Accelerator facilities that allow nuclear physicists to probe the inner workings of atoms and their nuclei require a costly high-wire act of data acquisition and storage. Take, for example, the Continuous Electron Beam Accelerator Facility (CEBAF) at the Department of Energy’s Thomas Jefferson National Accelerator Facility, or JLab, in Newport News, Virginia. At CEBAF, electrons hurtle at close to lightspeed into a target, obliterating protons and neutrons.
Every piece of atomic debris is diligently tracked by a suite of detectors, generating tens of gigabytes of data per second. Until recently, capturing this data for post-experiment analysis required priming servers to receive data at irregular intervals and keeping the whole system calibrated for experiments that can last for hours, weeks or years.
“It’s been done this way for time immemorial,” says Graham Heyes, JLab’s scientific computing head.
Now, JLab has found a new way to do it: streaming the mountain of data pouring out of detectors directly into powerful computer systems to allow real-time filtering, calibration and analysis, all of which will save the lab time and money.

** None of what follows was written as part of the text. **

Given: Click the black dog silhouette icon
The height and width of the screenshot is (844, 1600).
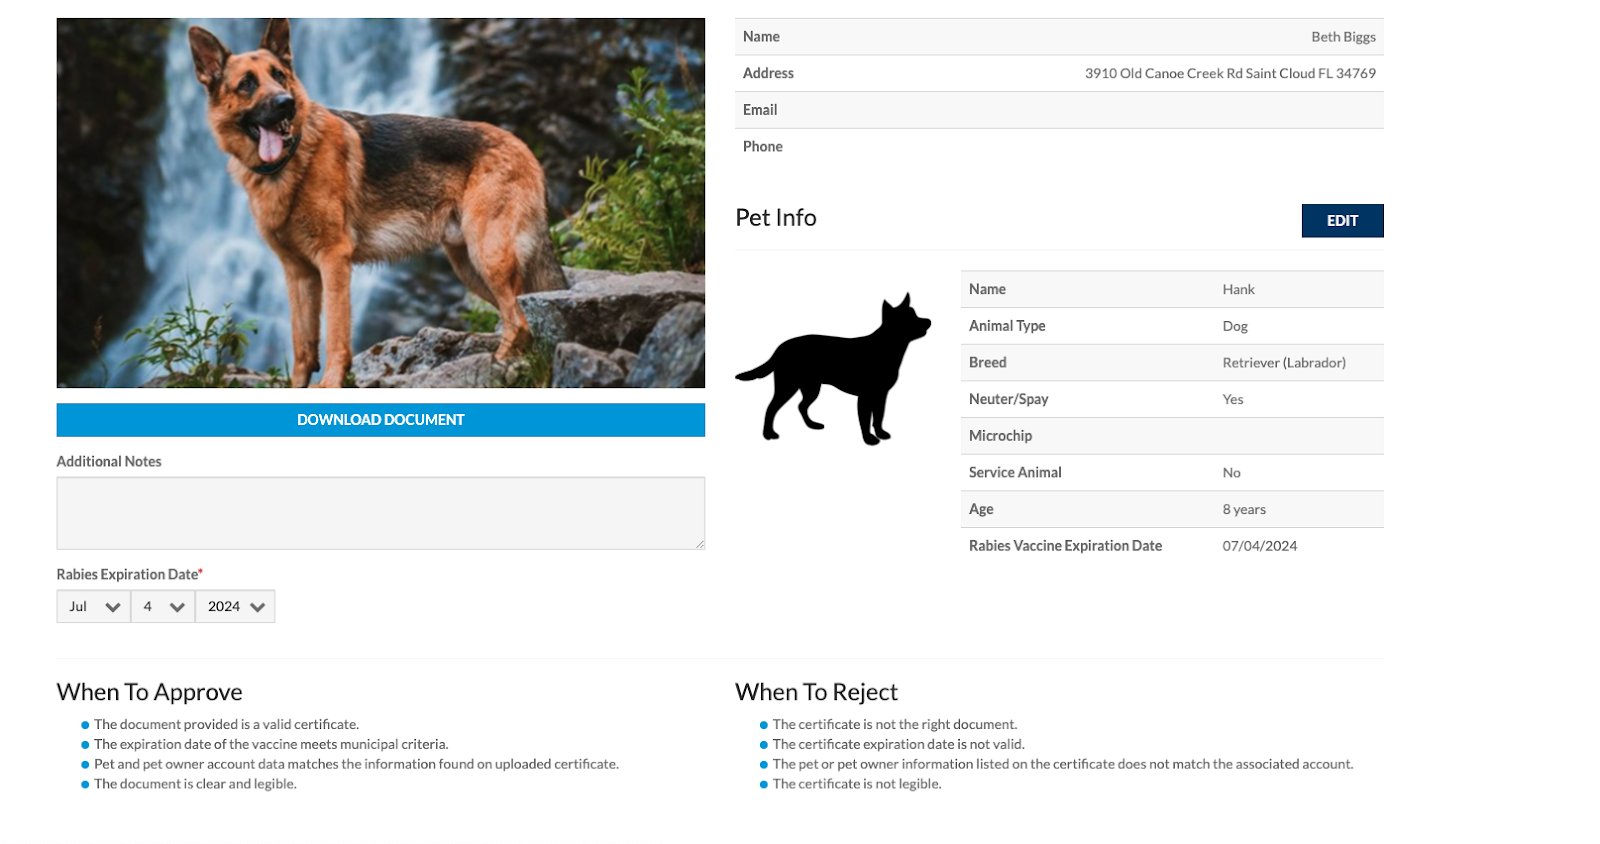Looking at the screenshot, I should pos(834,370).
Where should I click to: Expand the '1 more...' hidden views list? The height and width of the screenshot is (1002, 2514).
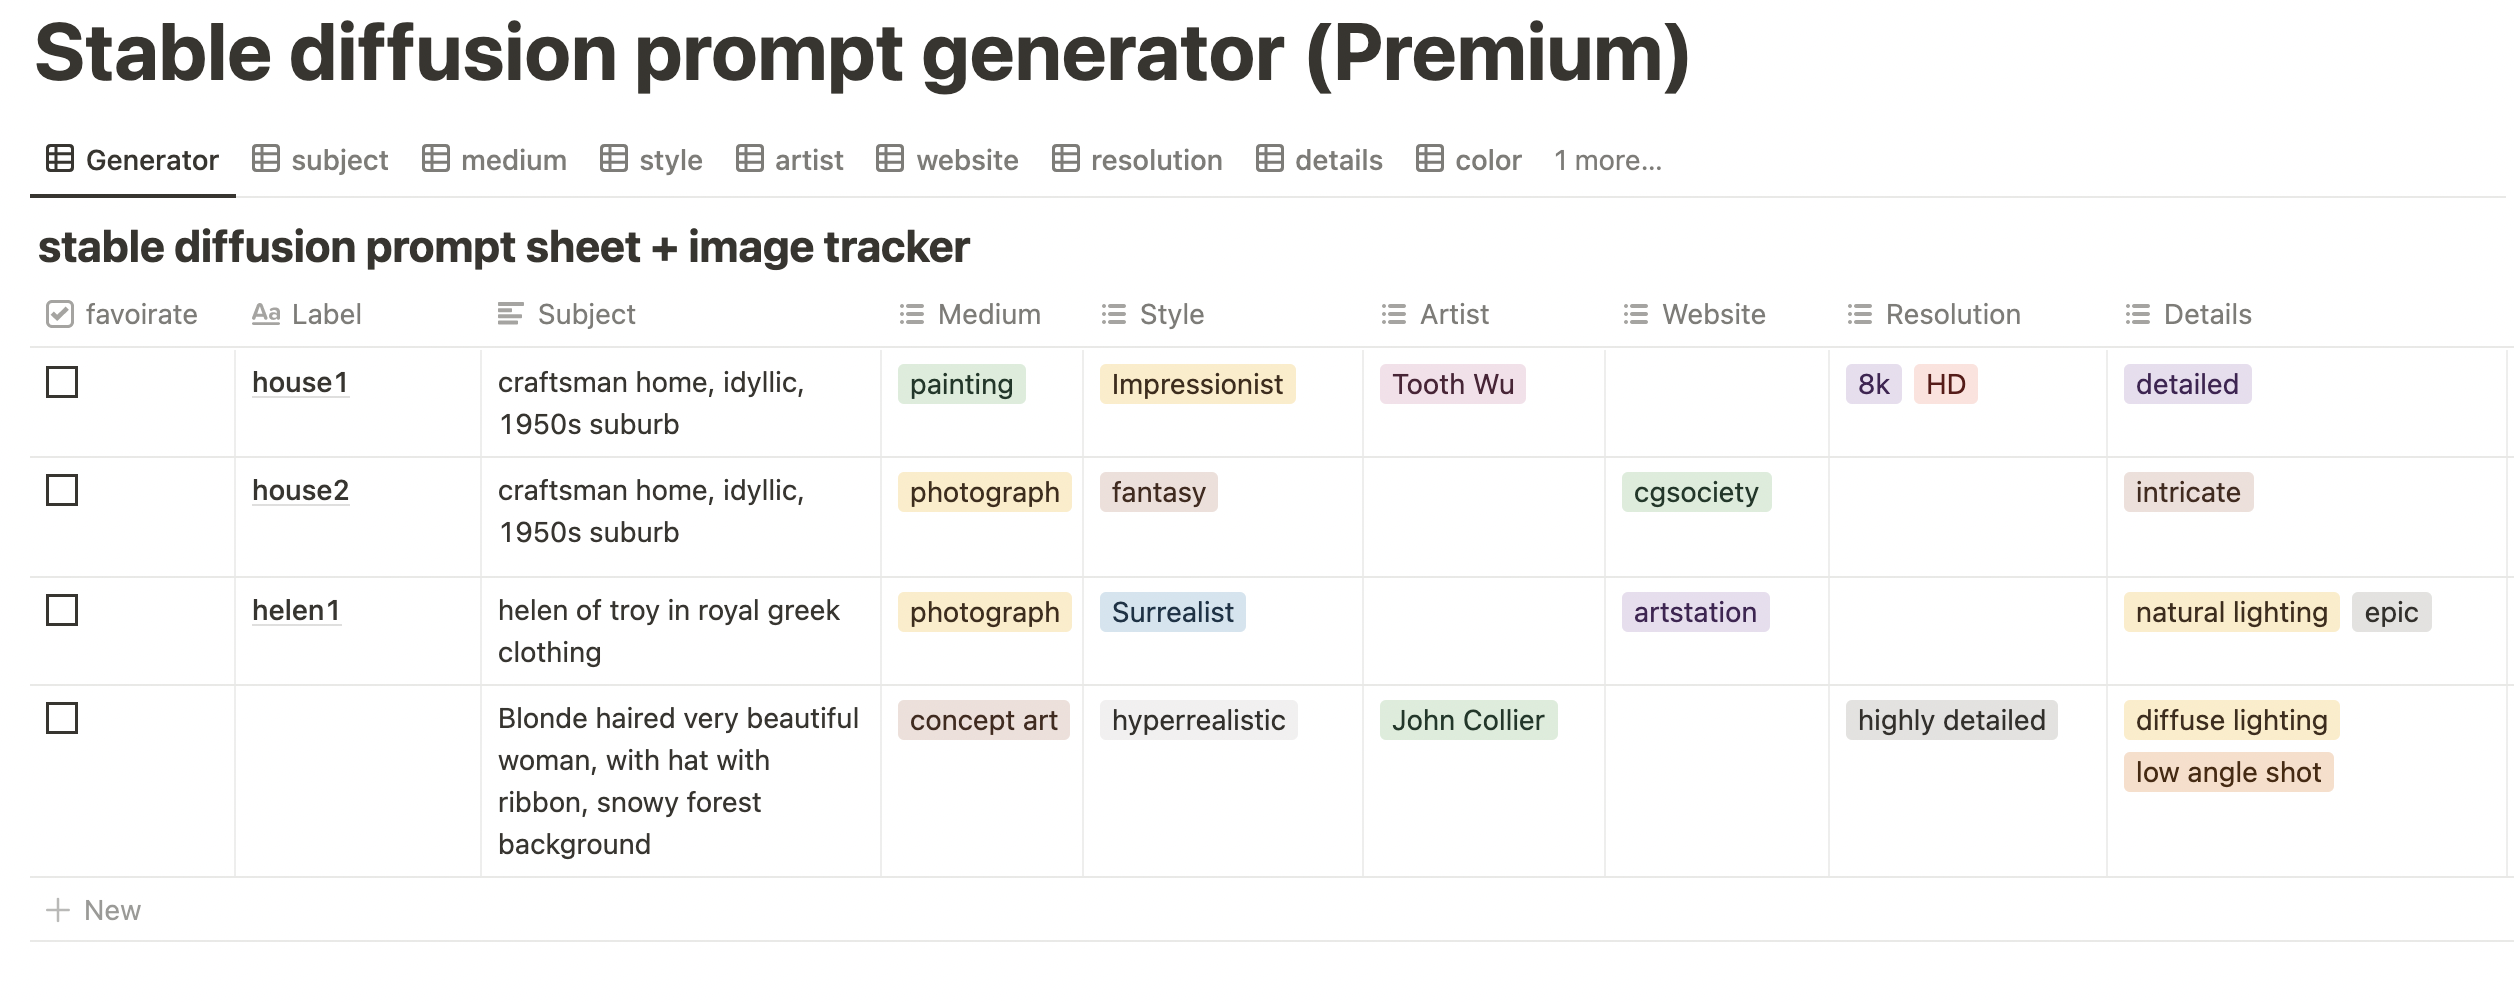pos(1606,159)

In the past, gathering data from nuclear physics experiments was simpler. Hardware limitations capped how much data researchers could acquire and store. Over the years, detectors have become more complex and readout electronics faster.
“Somewhere in the last decade, we realized that networking and computing technology had caught up with detector technology, to the point where, in theory, our hardware could continuously read out the detector’s data and store it,” Heyes says. “You could then sort everything later, which is an awful lot easier than trying to sort it out while you’re looking at it.”
But saving oodles of data is expensive, so typically researchers tried to write data to disk only as interesting collisions happened. But turning data collection on and off to capture individual events requires a trigger, an expensive, complicated piece of hardware with embedded software that uses specific criteria to decide when events occur during the run of an experiment.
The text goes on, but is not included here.